Provided records:
=====
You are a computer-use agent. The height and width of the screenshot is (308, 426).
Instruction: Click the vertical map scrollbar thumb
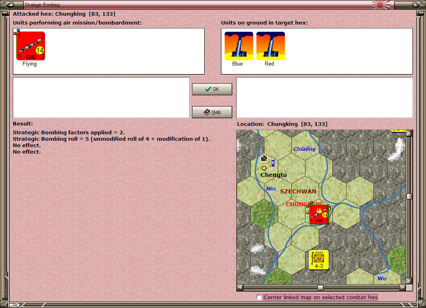coord(409,196)
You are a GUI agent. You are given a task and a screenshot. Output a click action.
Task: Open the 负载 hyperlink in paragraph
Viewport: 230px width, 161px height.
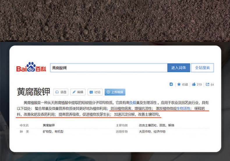(x=133, y=103)
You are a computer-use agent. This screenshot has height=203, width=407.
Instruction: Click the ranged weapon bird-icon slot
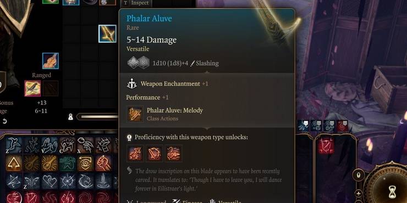(32, 88)
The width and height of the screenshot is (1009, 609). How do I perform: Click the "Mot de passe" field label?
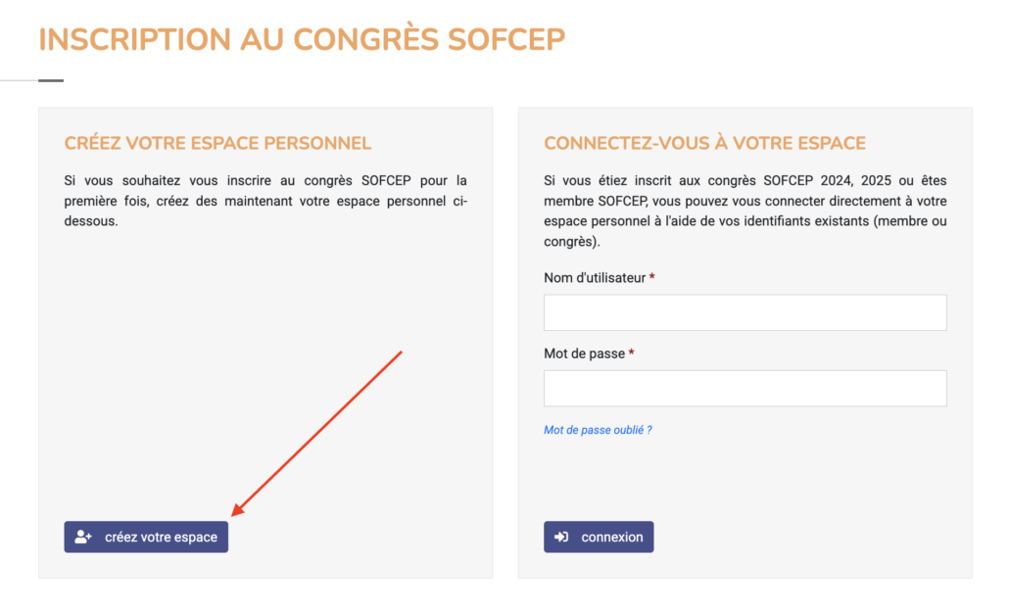(584, 353)
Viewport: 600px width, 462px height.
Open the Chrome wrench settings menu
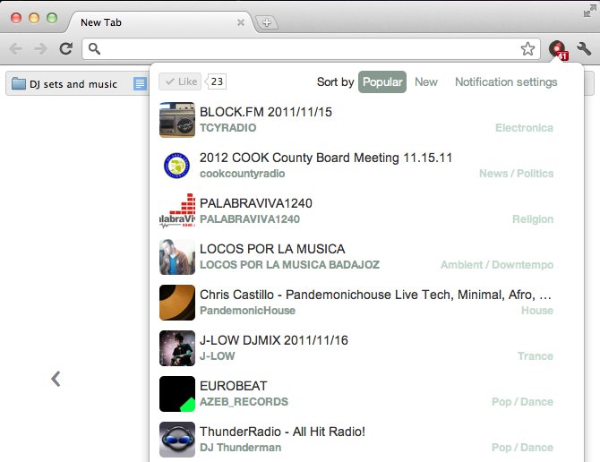point(585,49)
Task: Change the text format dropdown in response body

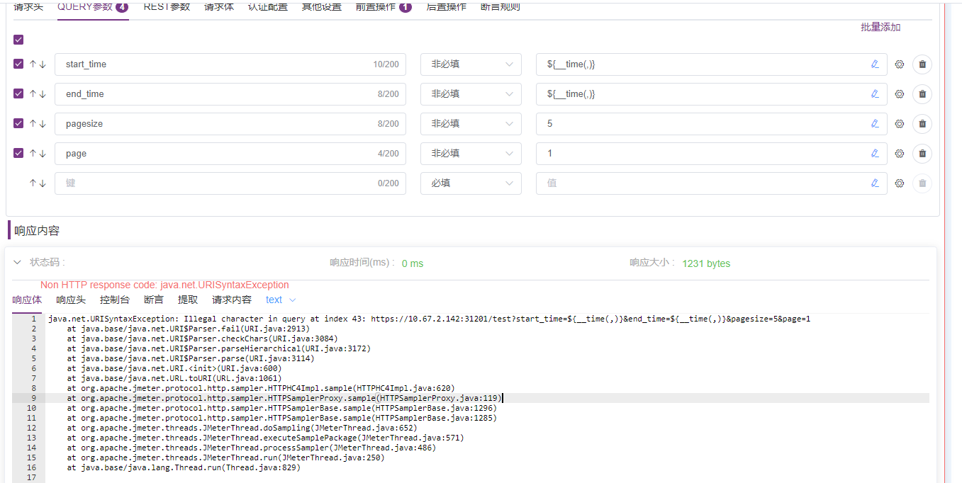Action: pyautogui.click(x=280, y=300)
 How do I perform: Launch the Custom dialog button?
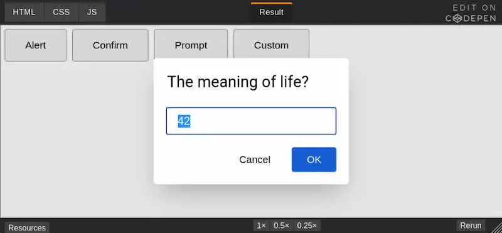[271, 44]
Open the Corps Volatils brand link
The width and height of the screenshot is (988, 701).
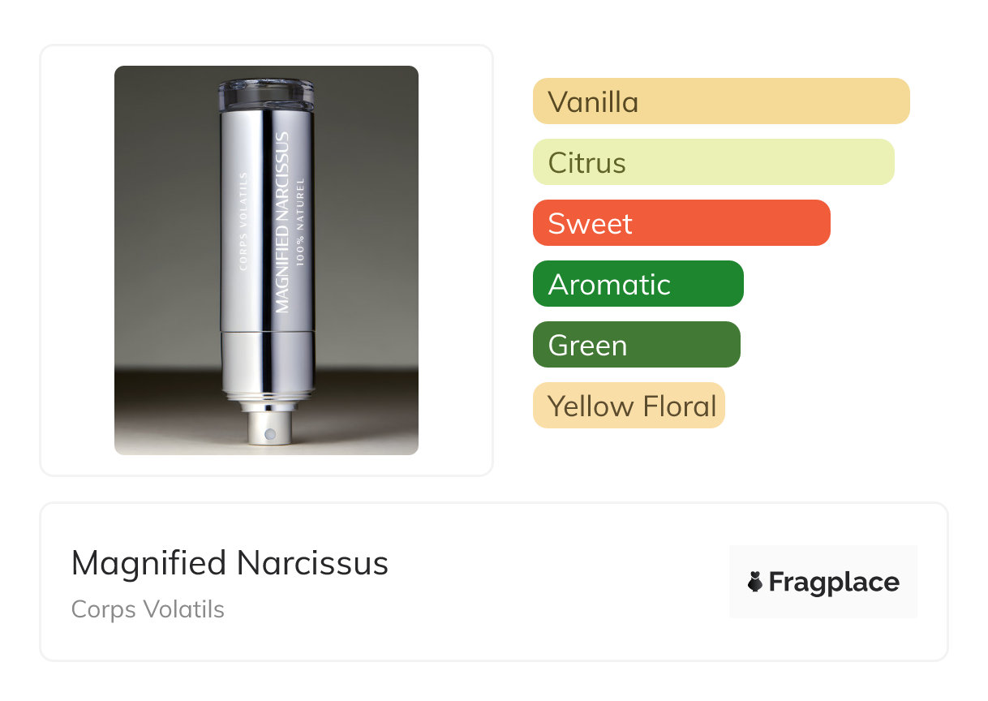click(x=148, y=609)
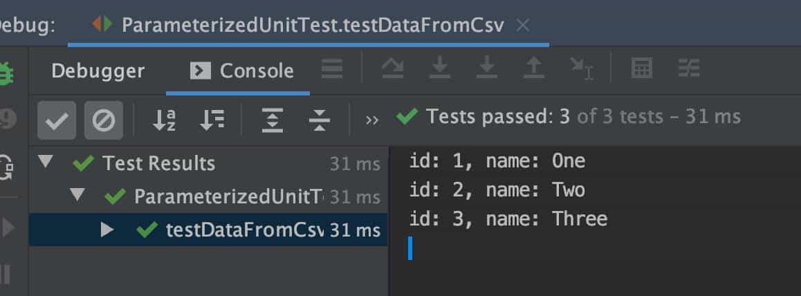The width and height of the screenshot is (801, 296).
Task: Click Run to Cursor icon
Action: click(581, 68)
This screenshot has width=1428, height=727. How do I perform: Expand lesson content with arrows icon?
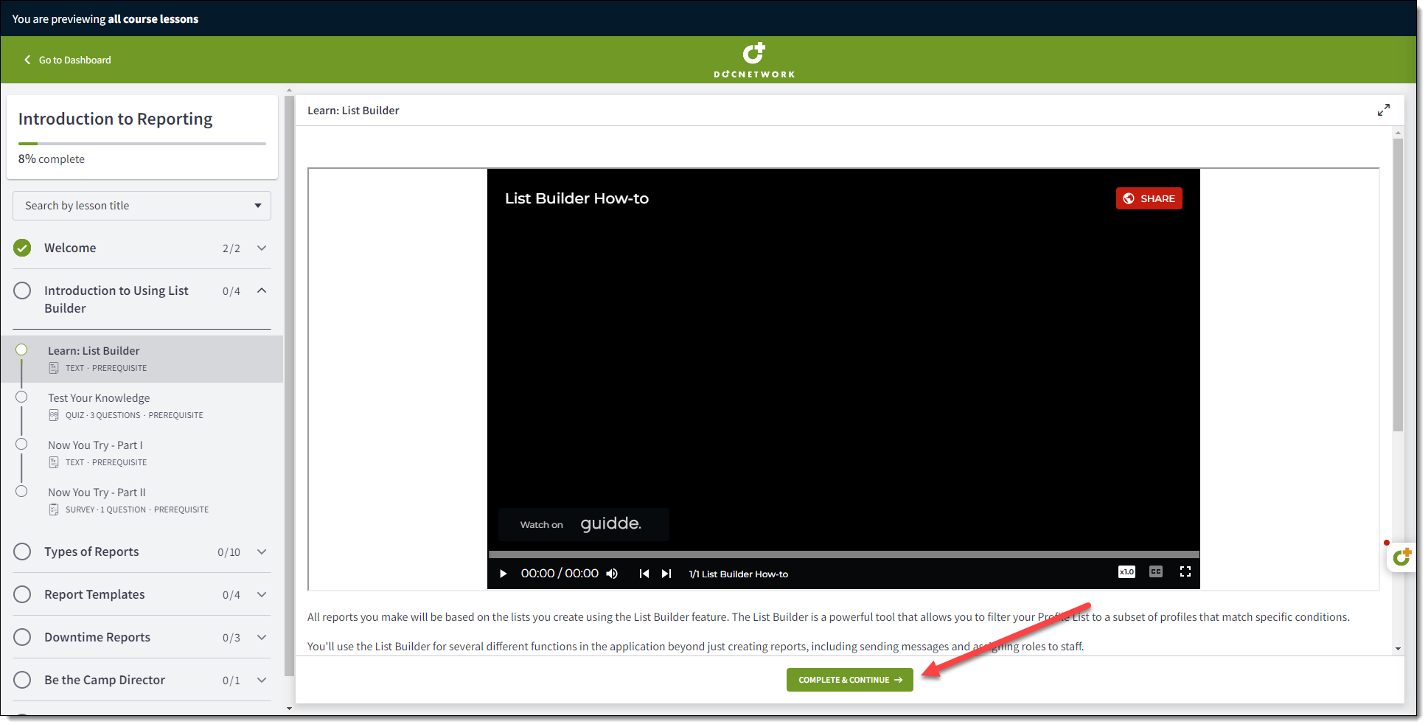[x=1383, y=110]
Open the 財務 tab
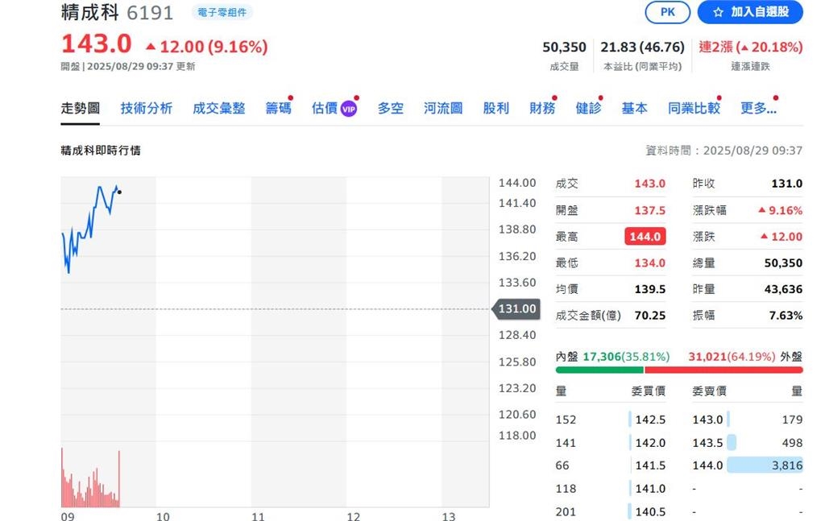The height and width of the screenshot is (521, 825). click(541, 107)
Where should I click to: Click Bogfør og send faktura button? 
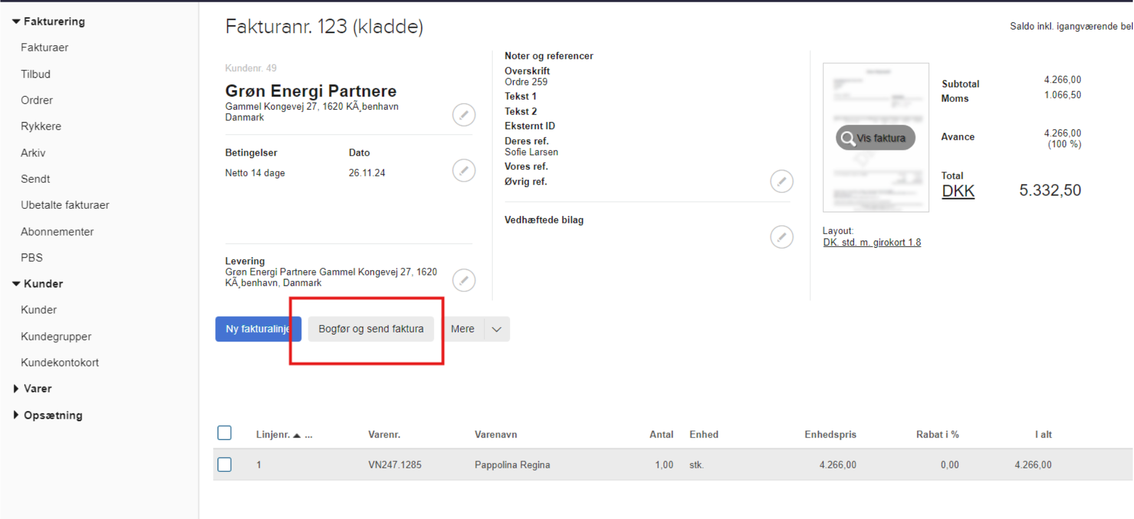click(x=371, y=329)
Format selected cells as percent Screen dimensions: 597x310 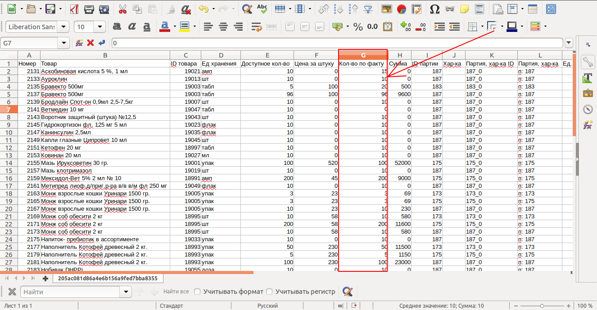click(358, 27)
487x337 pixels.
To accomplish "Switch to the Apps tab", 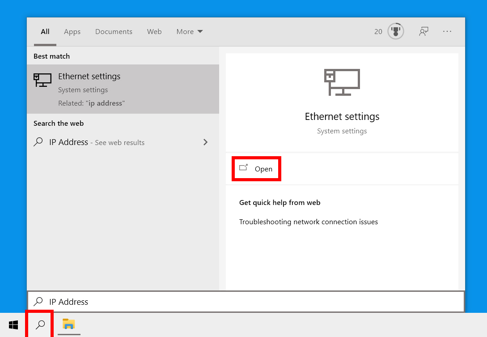I will tap(72, 32).
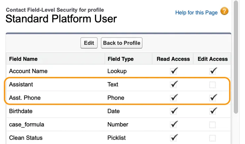
Task: Select the Asst. Phone field row label
Action: click(25, 98)
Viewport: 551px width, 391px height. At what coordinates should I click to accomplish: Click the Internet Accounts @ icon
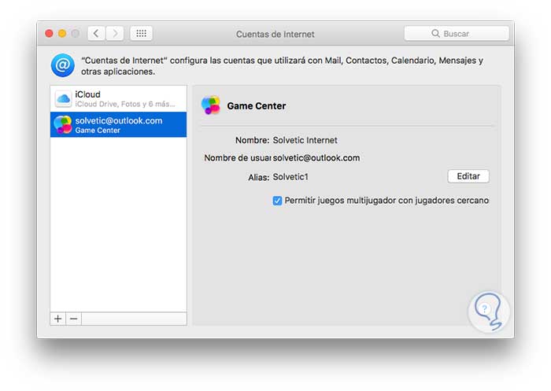click(x=63, y=65)
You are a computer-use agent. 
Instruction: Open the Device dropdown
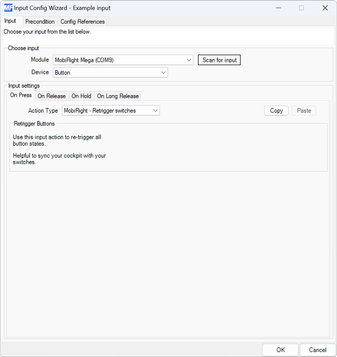pos(163,72)
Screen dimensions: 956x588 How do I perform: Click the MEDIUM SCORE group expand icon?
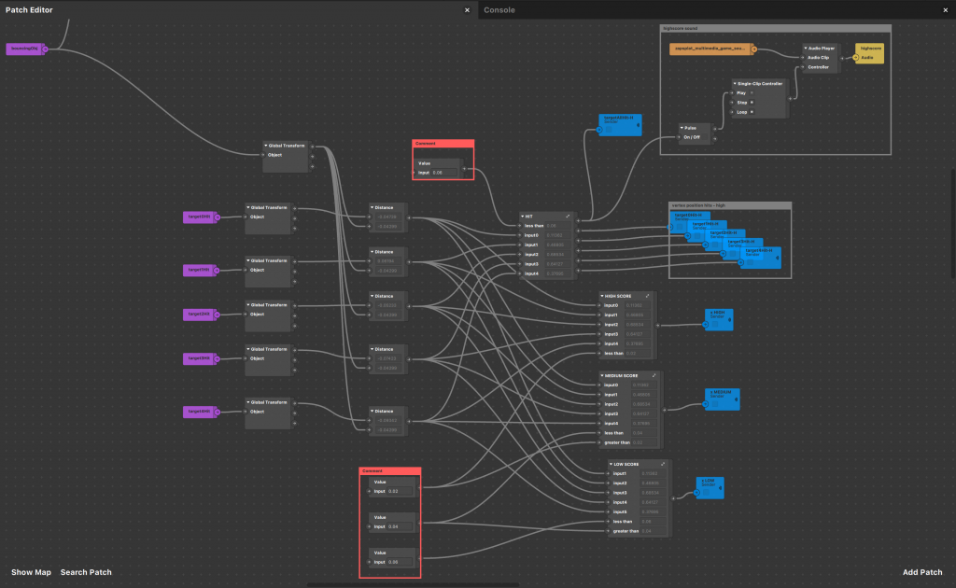[x=654, y=375]
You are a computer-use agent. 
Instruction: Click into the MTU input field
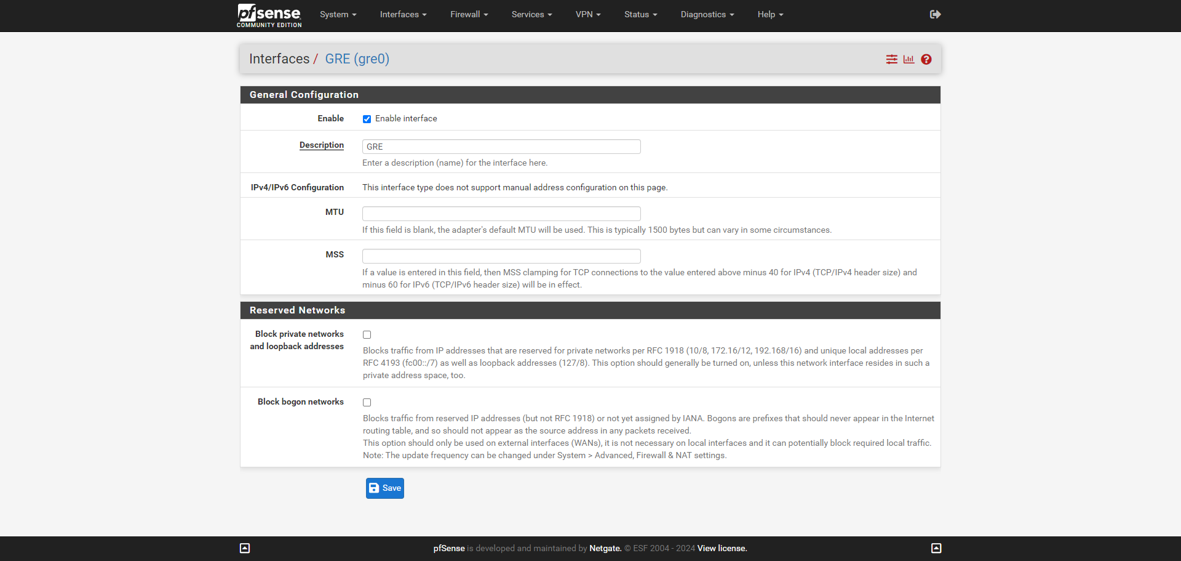coord(501,214)
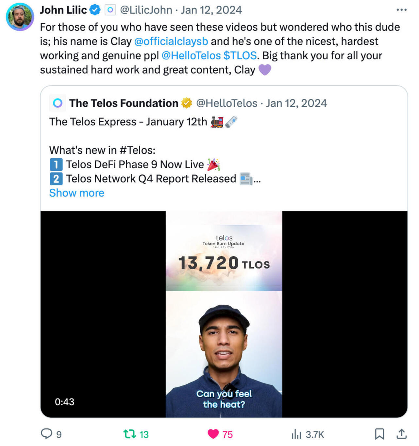The image size is (419, 446).
Task: Click the @LilicJohn handle
Action: click(x=146, y=10)
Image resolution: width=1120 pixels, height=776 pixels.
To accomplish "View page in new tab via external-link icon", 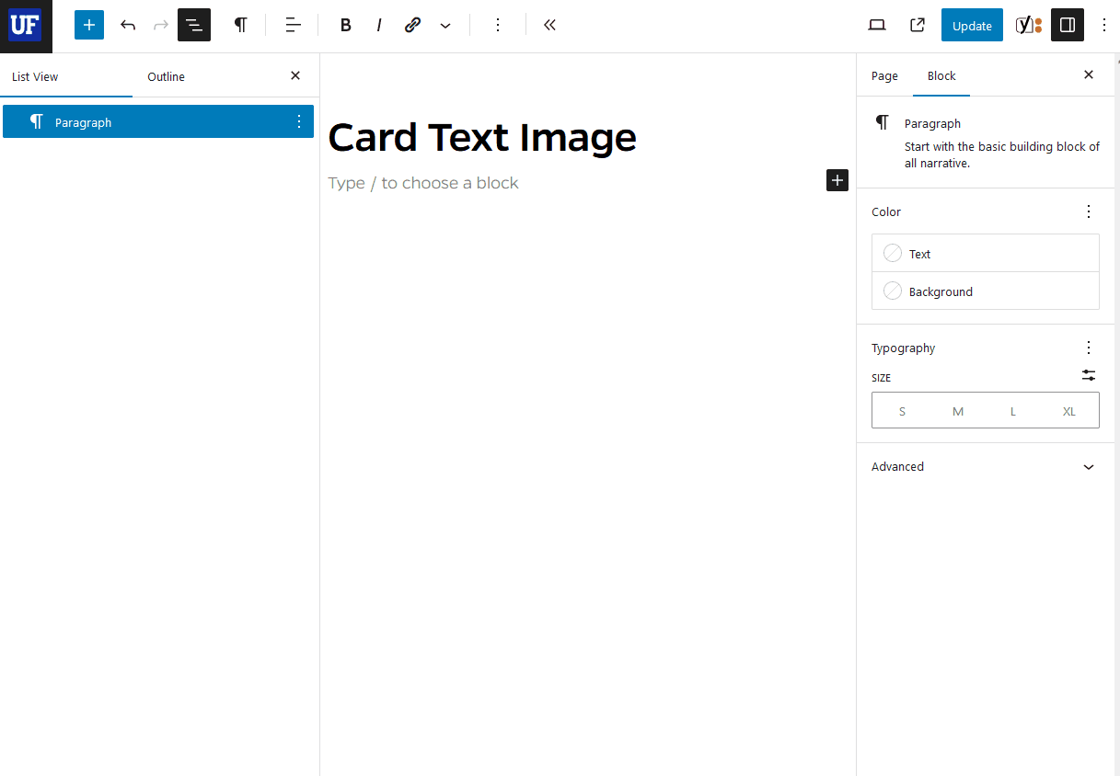I will 917,25.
=====
Only lines belong in the copy: transcribe those from the start of the data through the line that contains "Open the Corps Volatils brand link", and skip the pictures.

Written response:
You are a computer-use agent. The height and width of the screenshot is (308, 426).
Instruction: Click the vertical map scrollbar thumb
coord(409,196)
You are a GUI agent. You are given a task and a screenshot. Output a click action.
Task: Open the 负载 hyperlink in paragraph
Viewport: 230px width, 161px height.
(x=133, y=103)
You are a computer-use agent. This screenshot has height=203, width=407.
Instruction: Click the ranged weapon bird-icon slot
(32, 88)
The width and height of the screenshot is (1009, 609). How do I perform: Click the "Mot de passe" field label?
(584, 353)
Viewport: 600px width, 462px height.
Open the Chrome wrench settings menu
point(585,49)
Task: Change the text format dropdown in response body

Action: pyautogui.click(x=280, y=300)
 How do I perform: Launch the Custom dialog button?
[271, 44]
Open the Corps Volatils brand link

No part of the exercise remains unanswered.